[New Paper] Hamilton’s rule

Gardner A (2015) Hamilton’s rule. American Naturalist 186, ii-iii.

(Part of The American Naturalist‘s “Countdown to 150” series)

The purpose of this series of commentaries is to celebrate long-forgotten or underappreciated articles from the archive. So it feels a little odd to be providing an appreciation of W. D. Hamilton’s 1963 work “The Evolution of Altruistic Behavior,” which the Web of Knowledge suggests has been cited more than 700 times. By Hamilton’s standards, however, that does constitute obscurity. And, in particular, these citations are dwarfed by those of his monumental article “The Genetical Evolution of Social Behaviour” (Journal of Theoretical Biology 7:1–52), published a year later, by nearly 20 to 1. Some of this imbalance is warranted, as the latter article covers much of the same ground in more detail and makes a number of additional contributions. But Hamilton’s “little-read first paper” (W. D. Hamilton, 1996, Narrow Roads of Gene Land, Volume 1: Evolution of Social Behaviour, Oxford University Press, Oxford, p. 5) manages, in barely more than two pages of text, to cover the core principles of inclusive fitness theory. So I believe it deserves a second look.

[New Paper] Intragenomic conflict over dispersal

Farrell EJ, Úbeda F & Gardner A (in press) Intragenomic conflict over dispersal. American Naturalist. doi: 10.1086/682275

Intragenomic conflict may arise when social partners are more related through one parent than the other—for example, owing to individuals or gametes of one sex dispersing further prior to fertilization. In particular, genes originating from the former parent are favored to promote selflessness, and those originating from the latter parent are favored to promote selfishness. While the impact of patterns of dispersal on the evolution of intragenomic conflict has received recent attention, the consequences of intragenomic conflict for the evolution of dispersal remain to be explored. We suggest that if the evolution of dispersal is driven at least in part by kin selection, differential relatedness of social partners via their mothers versus their fathers may lead to an intragenomic conflict, with maternal-origin genes and paternal-origin genes favoring different rates of dispersal. As an illustration, we extend a classic model of the evolution of dispersal to explore how intragenomic conflict may arise between an individual’s maternal-origin and paternal-origin genes over whether that individual should disperse in order to ease kin competition. Our analysis reveals extensive potential for intragenomic conflict over dispersal and predicts that genes underpinning dispersal phenotypes may exhibit parent-of-origin-specific expression, which may facilitate their discovery.

 

[New Paper] Simultaneous failure of two sex-allocation invariants

Rodrigues AMM & Gardner A (2015) Simultaneous failure of two sex-allocation invariants: implications for sex-ratio variation within and between populations. Proceedings of the Royal Society of London Series B — Biological Sciences 282, 20150570.

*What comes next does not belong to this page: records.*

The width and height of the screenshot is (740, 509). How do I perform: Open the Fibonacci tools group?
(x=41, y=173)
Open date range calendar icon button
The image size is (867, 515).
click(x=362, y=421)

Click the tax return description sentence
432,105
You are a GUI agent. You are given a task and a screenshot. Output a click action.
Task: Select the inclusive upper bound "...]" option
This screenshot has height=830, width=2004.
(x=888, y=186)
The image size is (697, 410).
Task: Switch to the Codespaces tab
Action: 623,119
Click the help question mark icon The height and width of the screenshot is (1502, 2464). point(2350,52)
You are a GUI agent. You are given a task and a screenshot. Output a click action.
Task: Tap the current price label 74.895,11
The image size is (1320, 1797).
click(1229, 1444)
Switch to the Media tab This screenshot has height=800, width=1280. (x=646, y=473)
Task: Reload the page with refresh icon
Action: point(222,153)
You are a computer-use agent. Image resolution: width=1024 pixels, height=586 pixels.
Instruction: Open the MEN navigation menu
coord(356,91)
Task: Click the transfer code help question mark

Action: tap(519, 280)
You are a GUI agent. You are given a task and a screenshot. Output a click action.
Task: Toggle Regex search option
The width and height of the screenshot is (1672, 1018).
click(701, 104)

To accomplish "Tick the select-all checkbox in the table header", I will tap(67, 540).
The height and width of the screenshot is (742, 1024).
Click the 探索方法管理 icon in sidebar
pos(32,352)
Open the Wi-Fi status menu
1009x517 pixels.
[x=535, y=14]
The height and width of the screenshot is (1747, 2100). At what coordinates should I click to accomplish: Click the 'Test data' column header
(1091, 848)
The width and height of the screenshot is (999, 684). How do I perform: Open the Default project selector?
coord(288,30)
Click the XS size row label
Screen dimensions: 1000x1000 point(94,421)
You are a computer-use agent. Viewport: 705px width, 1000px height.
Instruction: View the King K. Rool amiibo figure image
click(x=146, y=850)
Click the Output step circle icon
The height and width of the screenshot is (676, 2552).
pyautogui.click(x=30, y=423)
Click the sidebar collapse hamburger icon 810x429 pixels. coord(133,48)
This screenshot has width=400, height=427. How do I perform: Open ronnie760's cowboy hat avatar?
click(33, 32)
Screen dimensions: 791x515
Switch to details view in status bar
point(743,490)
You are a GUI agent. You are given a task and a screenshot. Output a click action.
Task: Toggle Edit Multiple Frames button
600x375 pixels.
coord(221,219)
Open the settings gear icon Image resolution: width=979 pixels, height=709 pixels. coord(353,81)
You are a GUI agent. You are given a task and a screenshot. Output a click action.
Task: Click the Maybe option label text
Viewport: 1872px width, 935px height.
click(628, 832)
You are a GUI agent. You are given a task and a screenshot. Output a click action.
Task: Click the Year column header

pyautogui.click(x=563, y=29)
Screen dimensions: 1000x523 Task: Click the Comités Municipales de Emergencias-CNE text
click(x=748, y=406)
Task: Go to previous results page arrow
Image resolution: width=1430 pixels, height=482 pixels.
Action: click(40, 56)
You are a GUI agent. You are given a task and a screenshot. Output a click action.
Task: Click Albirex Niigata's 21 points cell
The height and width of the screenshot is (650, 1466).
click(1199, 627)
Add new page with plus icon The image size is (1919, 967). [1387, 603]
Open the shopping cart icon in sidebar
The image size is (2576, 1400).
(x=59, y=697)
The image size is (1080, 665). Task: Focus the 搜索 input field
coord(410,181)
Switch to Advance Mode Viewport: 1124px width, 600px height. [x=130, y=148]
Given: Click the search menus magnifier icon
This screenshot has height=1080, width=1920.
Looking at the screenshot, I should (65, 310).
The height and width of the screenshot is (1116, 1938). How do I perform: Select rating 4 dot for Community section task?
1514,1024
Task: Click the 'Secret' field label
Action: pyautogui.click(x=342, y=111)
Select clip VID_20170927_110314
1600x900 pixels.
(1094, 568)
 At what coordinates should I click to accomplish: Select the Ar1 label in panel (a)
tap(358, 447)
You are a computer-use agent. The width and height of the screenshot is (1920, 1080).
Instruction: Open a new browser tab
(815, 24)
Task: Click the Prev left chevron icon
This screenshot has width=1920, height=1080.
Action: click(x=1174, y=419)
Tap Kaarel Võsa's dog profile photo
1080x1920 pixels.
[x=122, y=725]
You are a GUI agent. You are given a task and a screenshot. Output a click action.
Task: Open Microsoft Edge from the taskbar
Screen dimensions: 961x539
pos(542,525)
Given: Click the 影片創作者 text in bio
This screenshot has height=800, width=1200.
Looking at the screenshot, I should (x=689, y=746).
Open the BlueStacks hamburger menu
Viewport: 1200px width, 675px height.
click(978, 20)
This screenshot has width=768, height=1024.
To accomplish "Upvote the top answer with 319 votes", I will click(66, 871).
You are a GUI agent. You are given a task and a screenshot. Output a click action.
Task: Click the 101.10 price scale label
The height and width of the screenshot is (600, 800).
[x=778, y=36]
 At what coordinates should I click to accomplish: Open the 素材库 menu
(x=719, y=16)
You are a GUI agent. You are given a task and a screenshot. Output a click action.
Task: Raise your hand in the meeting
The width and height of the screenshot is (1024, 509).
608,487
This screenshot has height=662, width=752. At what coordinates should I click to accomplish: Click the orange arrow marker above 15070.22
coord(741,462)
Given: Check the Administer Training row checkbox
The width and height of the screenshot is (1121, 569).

Local mate competition (LMC) occurs when male relatives compete for mating opportunities, and this may favour the evolution of female-biased sex allocation. LMC theory is among the most well developed and empirically supported topics in behavioural ecology, clarifies links between kin selection, group selection and game theory, and provides among the best quantitative evidence for Darwinian adaptation in the natural world. Two striking invariants arise from this body of work: the number of sons produced by each female is independent of both female fecundity and also the rate of female dispersal. Both of these invariants have stimulated a great deal of theoretical and empirical research. Here, we show that both of these invariants break down when variation in female fecundity and limited female dispersal are considered in conjunction. Specifically, limited dispersal of females following mating leads to local resource competition (LRC) between female relatives for breeding opportunities, and the daughters of high-fecundity mothers experience such LRC more strongly than do those of low-fecundity mothers. Accordingly, high-fecundity mothers are favoured to invest relatively more in sons, while low-fecundity mothers are favoured to invest relatively more in daughters, and the overall sex ratio of the population sex ratio becomes more female biased as a result.